Exercise prompt:
Could you copy the records word for word, from their very start through the line containing "pyautogui.click(x=789, y=159)", with both ends included and the pictures left out?

Source material:
┄┄┄┄┄┄┄┄┄┄┄┄┄┄┄┄┄┄┄┄

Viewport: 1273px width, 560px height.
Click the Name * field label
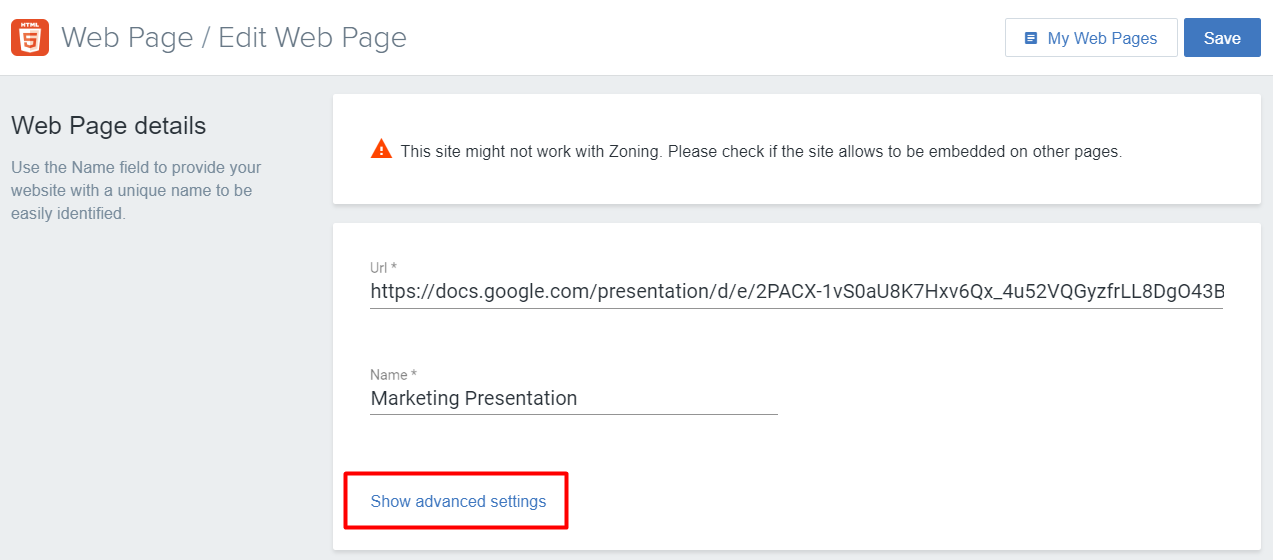393,375
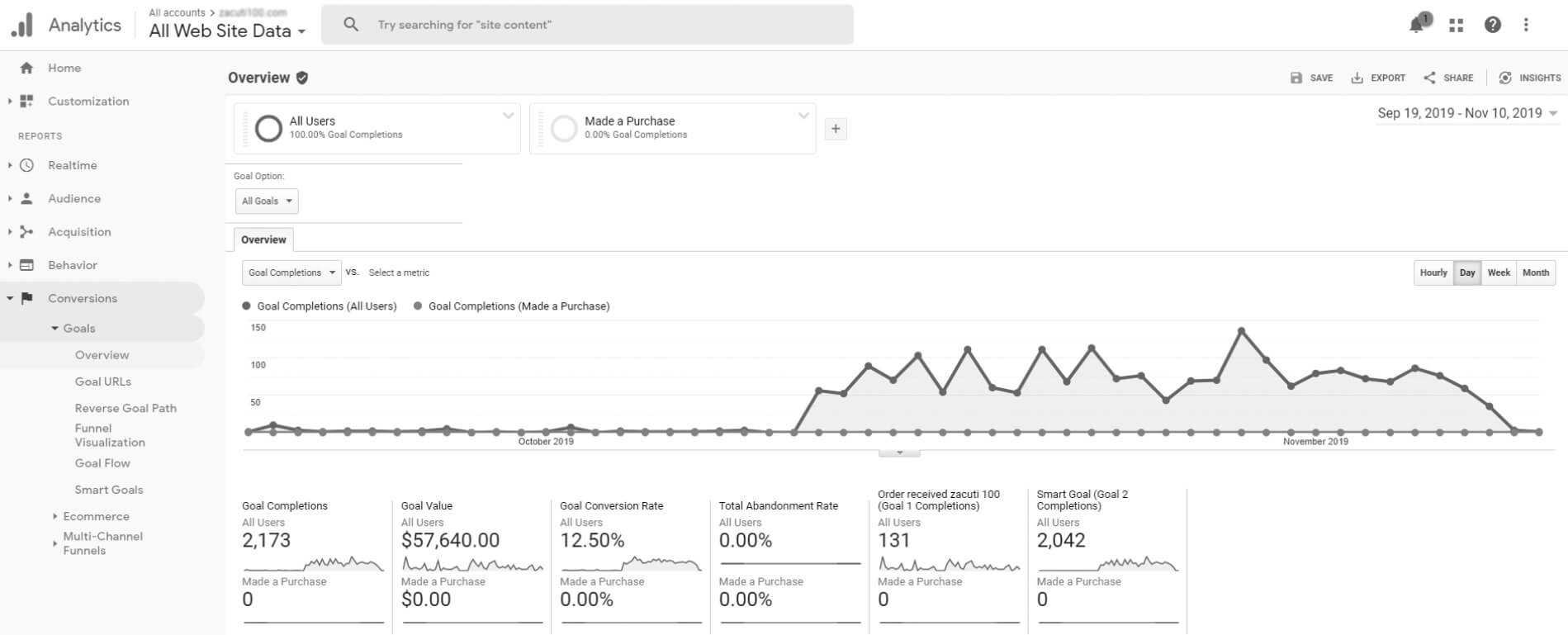Select the Overview tab above chart

pos(263,239)
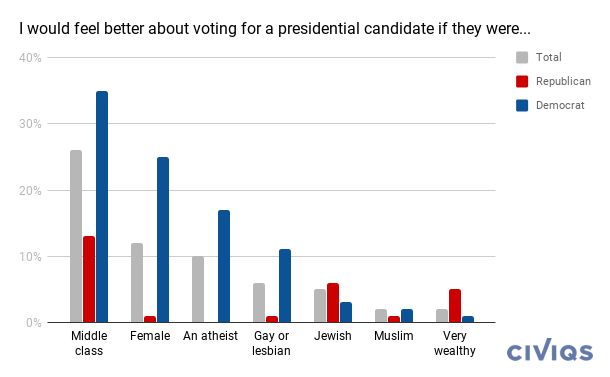Screen dimensions: 610x377
Task: Click the gray Total bar for An atheist
Action: [x=198, y=289]
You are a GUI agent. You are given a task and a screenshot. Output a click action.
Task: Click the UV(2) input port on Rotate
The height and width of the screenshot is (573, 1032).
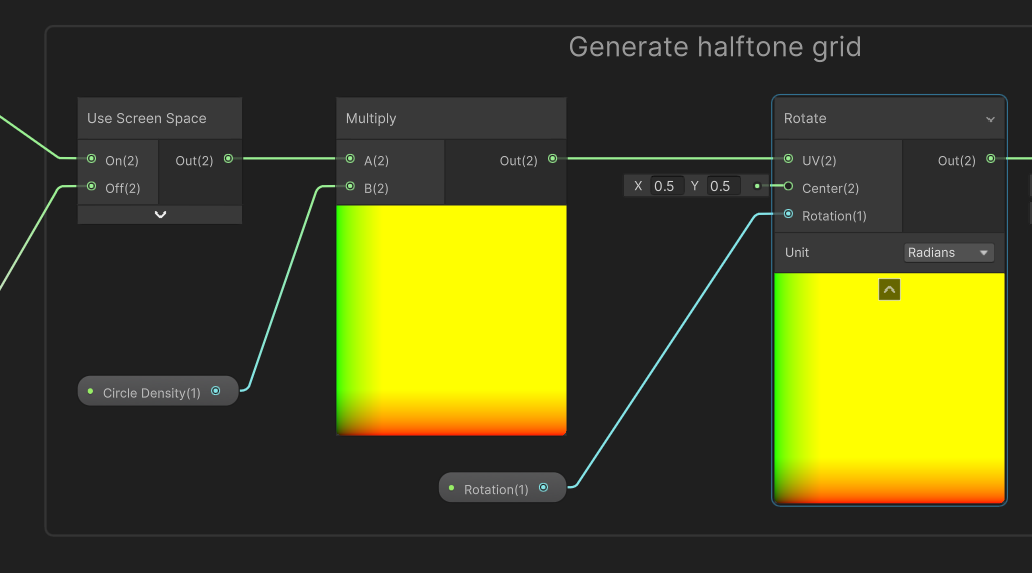pyautogui.click(x=789, y=159)
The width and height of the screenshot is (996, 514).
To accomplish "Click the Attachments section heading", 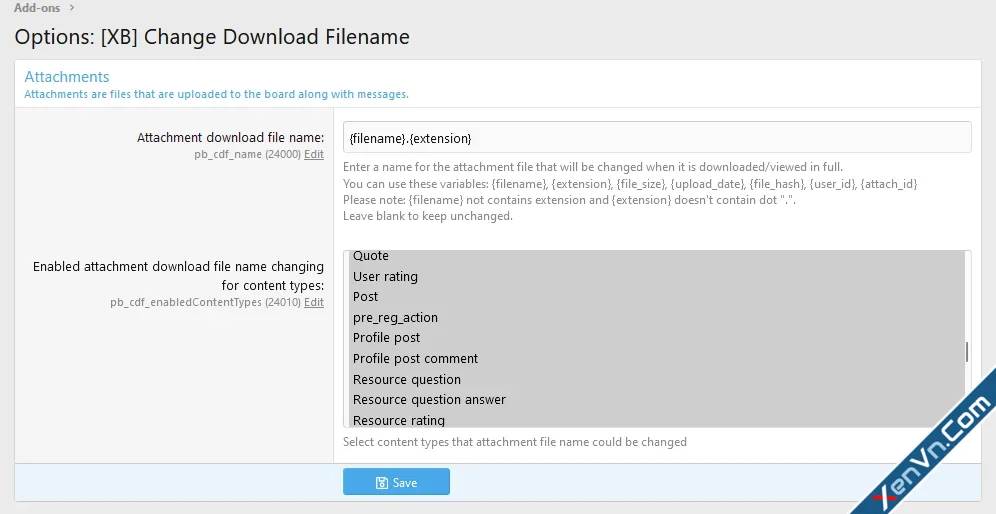I will pyautogui.click(x=67, y=77).
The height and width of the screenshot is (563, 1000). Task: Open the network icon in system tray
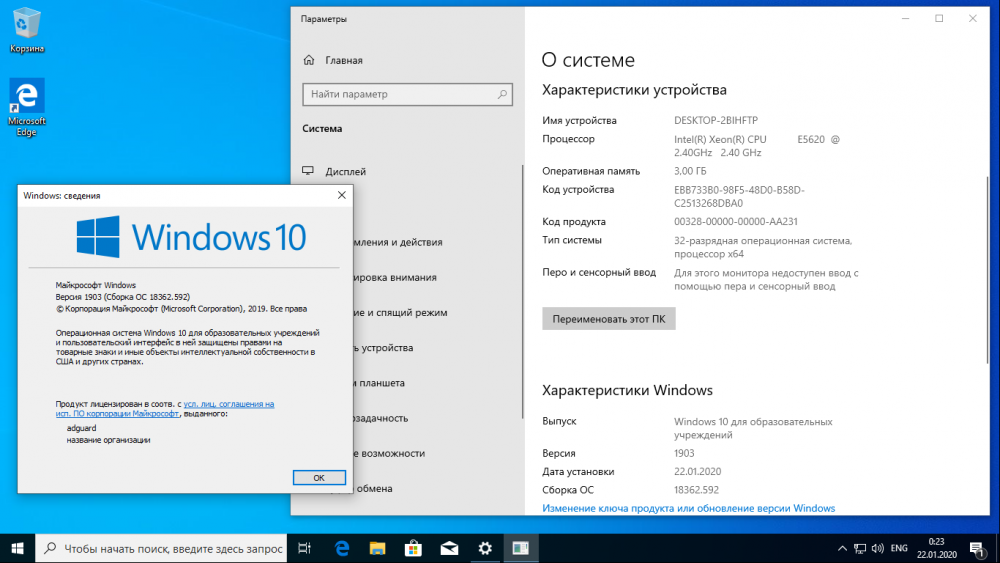tap(859, 548)

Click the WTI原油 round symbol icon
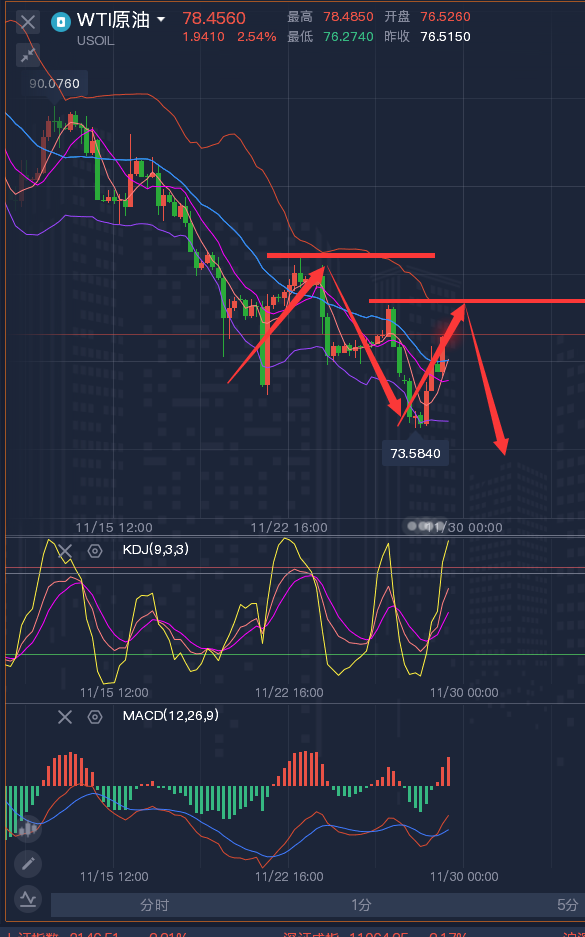click(60, 22)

┄┄┄┄┄┄┄┄┄┄┄┄┄┄┄┄┄┄┄┄

Task answer:
Viewport: 1273px width, 560px height.
Click the Name * field label
393,375
Select the Overview tab above chart

pos(263,239)
Screen dimensions: 610x377
Task: Click the gray Total bar for An atheist
Action: [x=198, y=289]
You are a GUI agent. You are given a task and a screenshot. Output a click action.
Task: Click the UV(2) input port on Rotate
The height and width of the screenshot is (573, 1032).
pyautogui.click(x=789, y=159)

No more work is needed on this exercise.